Inizialmente i cookie sono stati introdotti per memorizzare gli oggetti da acquistare su un sito Internet: nelle piattaforme di e-commerce, in caso di interruzione della sessione, avete mai notato che i prodotti scelti rimangono ugualmente nel carrello?
È il potere magico dei cookie che consentono anche di ricordare alcune informazioni a noi molto care come nome, indirizzo, password, e-mail, dettagli delle nostre carte di credito e tanto altro. In realtà il pericolo non sussiste, anzi possiamo solo goderci la comodità data dal non compilare sempre tutto da capo.

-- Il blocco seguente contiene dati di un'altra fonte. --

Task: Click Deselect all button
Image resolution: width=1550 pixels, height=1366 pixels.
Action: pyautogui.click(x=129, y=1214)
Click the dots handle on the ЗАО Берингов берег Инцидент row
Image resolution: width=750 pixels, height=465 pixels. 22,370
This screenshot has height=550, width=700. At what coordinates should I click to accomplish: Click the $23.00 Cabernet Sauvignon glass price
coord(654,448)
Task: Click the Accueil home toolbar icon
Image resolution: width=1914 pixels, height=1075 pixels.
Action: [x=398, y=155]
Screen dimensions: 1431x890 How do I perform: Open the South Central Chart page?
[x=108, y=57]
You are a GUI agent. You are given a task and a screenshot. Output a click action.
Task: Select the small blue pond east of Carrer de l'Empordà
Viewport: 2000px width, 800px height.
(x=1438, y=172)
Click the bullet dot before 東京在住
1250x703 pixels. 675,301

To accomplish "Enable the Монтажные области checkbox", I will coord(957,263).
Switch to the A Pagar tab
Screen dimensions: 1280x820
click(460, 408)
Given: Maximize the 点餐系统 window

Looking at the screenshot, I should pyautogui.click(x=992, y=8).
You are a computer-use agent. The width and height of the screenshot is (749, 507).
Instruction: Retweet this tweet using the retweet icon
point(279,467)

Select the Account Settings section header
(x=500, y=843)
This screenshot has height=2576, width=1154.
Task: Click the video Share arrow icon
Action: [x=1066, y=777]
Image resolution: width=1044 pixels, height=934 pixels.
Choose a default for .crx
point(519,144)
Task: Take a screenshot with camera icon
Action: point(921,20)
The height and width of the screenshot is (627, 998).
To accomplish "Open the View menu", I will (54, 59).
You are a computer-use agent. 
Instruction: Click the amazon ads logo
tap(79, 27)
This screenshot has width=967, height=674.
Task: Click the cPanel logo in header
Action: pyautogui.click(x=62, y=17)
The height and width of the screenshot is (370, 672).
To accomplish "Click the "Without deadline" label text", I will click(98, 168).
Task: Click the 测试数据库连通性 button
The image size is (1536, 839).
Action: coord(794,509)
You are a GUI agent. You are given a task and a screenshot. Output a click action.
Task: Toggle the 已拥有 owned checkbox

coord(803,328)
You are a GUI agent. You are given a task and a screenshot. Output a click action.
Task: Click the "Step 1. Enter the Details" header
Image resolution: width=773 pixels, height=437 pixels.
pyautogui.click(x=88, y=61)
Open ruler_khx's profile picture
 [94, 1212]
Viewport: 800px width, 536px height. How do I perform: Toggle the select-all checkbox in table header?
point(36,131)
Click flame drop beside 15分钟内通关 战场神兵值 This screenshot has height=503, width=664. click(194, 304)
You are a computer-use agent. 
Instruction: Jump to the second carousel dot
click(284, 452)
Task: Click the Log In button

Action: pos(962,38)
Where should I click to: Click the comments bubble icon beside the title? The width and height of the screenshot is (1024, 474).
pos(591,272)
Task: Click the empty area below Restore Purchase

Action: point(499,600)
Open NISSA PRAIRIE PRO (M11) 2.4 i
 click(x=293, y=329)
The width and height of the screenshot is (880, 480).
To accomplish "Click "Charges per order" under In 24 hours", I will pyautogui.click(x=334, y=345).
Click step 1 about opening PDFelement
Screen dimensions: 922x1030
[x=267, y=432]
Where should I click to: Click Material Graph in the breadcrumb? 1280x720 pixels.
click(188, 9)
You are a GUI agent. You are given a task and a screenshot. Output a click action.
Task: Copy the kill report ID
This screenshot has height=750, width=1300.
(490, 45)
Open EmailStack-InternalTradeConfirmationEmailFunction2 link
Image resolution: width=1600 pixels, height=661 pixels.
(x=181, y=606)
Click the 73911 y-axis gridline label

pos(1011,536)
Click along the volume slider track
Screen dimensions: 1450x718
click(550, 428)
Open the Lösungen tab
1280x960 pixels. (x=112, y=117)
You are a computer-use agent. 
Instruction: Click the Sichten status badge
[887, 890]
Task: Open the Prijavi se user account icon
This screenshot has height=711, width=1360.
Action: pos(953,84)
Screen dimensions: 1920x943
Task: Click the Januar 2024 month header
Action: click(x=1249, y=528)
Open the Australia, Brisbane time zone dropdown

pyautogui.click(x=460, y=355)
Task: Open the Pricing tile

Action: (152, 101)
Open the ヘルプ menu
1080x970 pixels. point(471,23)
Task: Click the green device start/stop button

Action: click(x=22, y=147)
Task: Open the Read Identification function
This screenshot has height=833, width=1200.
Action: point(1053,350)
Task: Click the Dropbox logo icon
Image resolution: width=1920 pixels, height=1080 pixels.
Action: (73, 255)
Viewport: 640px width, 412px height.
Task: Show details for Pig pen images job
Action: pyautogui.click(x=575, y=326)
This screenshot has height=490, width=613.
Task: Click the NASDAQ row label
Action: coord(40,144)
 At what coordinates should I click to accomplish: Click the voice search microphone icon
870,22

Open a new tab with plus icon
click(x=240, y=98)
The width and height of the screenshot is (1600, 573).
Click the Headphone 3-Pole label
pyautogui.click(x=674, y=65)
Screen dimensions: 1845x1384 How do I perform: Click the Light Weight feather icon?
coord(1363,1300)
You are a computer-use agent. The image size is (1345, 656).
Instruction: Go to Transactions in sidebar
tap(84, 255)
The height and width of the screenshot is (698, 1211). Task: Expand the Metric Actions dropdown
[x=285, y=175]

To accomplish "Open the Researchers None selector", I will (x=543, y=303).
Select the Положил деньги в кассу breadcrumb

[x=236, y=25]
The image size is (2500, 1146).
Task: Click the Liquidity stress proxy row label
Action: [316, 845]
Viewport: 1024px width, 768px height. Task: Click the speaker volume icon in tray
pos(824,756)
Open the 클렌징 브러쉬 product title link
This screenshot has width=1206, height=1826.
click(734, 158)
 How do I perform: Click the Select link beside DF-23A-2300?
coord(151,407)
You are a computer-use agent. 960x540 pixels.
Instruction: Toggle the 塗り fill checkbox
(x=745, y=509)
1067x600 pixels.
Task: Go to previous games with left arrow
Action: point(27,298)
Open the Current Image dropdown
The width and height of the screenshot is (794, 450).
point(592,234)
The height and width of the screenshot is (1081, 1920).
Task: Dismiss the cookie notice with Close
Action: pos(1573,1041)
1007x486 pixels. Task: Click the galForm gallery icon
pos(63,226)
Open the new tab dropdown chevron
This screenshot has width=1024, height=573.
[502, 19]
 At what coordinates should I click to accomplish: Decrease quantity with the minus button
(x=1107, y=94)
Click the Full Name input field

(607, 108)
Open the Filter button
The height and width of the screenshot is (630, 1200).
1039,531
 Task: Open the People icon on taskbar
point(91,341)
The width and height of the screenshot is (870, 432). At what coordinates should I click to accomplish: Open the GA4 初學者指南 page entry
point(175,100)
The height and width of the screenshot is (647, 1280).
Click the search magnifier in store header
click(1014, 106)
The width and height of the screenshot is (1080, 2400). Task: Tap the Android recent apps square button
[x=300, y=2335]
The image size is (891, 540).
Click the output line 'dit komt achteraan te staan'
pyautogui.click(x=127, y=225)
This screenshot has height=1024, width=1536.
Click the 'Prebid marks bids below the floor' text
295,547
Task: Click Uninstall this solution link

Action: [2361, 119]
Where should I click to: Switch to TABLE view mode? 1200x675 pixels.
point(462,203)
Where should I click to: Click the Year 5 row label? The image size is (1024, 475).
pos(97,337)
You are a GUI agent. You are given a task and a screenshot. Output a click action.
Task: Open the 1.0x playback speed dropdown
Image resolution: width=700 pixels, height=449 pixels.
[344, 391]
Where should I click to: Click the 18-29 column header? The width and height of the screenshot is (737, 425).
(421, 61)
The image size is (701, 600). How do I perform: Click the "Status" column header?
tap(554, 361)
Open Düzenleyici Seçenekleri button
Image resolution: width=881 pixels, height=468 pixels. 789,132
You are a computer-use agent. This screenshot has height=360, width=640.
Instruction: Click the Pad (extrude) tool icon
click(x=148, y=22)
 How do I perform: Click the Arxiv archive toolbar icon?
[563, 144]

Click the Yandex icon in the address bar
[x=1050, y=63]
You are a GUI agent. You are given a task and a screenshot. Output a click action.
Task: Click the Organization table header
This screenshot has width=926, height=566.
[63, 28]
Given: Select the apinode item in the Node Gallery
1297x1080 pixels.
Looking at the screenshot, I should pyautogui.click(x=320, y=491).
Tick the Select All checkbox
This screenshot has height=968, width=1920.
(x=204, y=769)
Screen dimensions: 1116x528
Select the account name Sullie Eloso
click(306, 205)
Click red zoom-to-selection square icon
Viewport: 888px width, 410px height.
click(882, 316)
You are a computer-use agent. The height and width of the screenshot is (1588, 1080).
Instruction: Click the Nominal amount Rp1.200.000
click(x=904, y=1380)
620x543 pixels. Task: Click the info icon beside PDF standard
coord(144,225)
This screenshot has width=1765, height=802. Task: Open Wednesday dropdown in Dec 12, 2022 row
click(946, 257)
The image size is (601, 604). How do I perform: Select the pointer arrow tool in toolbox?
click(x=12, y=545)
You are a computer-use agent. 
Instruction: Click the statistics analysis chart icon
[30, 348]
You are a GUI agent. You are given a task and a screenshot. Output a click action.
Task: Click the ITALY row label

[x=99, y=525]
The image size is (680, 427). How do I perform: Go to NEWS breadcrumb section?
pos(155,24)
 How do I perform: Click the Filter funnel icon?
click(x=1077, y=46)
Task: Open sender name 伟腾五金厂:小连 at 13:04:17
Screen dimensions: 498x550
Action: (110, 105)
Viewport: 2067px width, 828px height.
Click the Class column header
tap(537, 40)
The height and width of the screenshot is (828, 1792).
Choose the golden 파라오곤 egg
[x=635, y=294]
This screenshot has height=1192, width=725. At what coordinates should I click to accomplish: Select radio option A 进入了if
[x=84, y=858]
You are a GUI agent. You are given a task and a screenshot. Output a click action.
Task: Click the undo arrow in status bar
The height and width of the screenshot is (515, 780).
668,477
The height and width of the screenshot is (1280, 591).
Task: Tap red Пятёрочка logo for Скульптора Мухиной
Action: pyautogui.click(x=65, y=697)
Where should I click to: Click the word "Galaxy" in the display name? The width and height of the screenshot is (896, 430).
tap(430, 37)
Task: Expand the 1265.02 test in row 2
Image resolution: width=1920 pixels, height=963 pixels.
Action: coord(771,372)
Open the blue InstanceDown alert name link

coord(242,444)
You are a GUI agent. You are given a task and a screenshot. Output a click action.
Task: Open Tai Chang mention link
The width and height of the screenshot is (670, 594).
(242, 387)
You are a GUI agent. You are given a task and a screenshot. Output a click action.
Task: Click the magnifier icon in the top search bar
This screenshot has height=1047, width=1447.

Questi “frammenti di dati” (nostri) vengono anche utilizzati per memorizzare le ricerche e suggerire dei contenuti simili, acquisire dati di navigazione con l'obiettivo di conoscere i gusti e i bisogni dell'utente, da utilizzare a fini pubblicitari (cookie di terze parti). Sbirciare le nostri abitudini di consumo potrebbe costituire una potenziale e seria minaccia per la privacy degli utenti. Ecco perché molti browser web hanno già disabilitato il supporto ai cookie di terze parti e altre aziende, come Apple con la sua App Tracking Trasparency, hanno attivato iniziative più aggressive proprio per salvaguardare la privacy degli utenti.
Google invece sta impiegando molto più tempo, per diversi motivi che riguardano principalmente una serie di introiti a cui, essendo leader di mercato, è complicato rinunciare.
Detto questo il progetto Google Privacy Sandbox, annunciato nel 2019 che prevedeva l’eliminazione dei cookie di terze parti entro il 2022, è stato posticipato prima al 2023 e da poco rimandato al 2024.
L’obiettivo dell’azienda è quello di poter rinunciare ai cookie di terze parti, pur continuando a garantire agli inserzionisti marketing gli stessi risultati competitivi delle pubblicità su Google, mantenendo però un maggior grado di privacy.
La cookie apocalypse è pertanto certamente rimandata: il 2024 sarà davvero l’anno della svolta?